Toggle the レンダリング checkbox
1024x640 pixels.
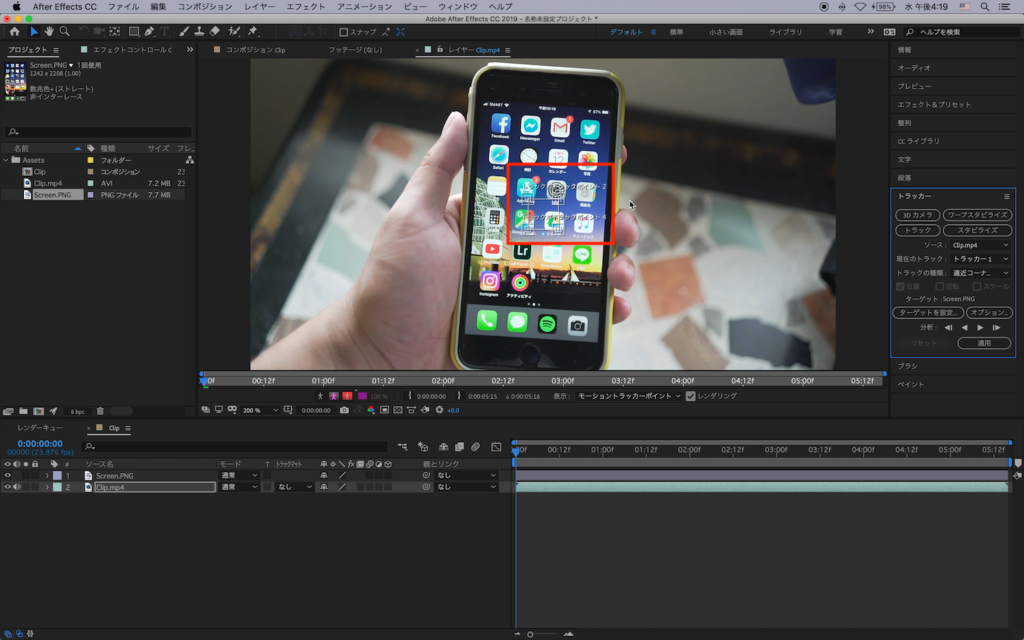point(690,396)
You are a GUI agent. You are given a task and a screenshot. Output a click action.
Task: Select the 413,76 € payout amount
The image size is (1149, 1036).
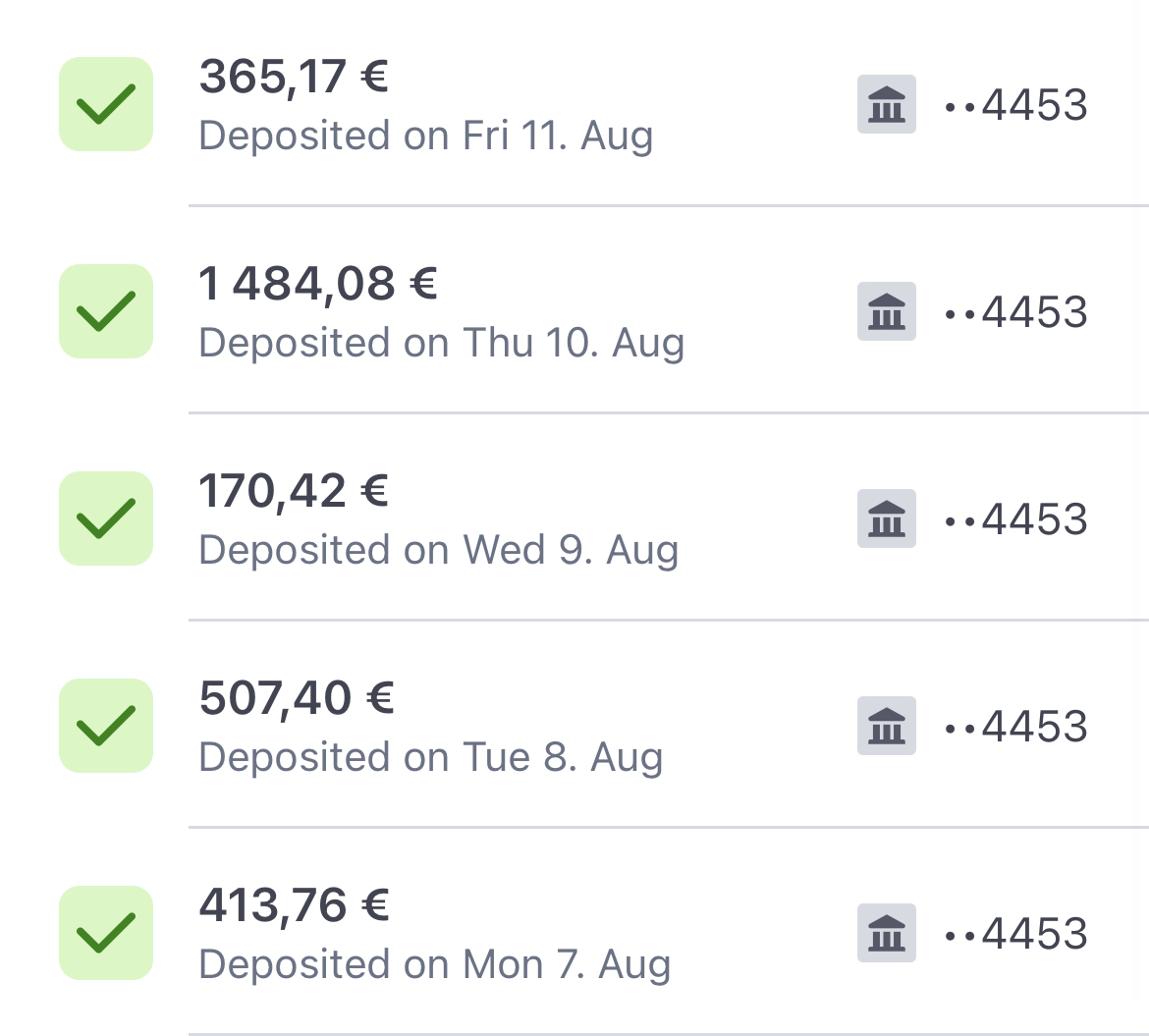[x=294, y=905]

***

Problem to solve: Only an exact copy of the lines from the one with "Task: Select the 413,76 € payout amount" through the last line of the listing should be given; pictures must not be included.

The answer:
Task: Select the 413,76 € payout amount
The image size is (1149, 1036).
[x=294, y=905]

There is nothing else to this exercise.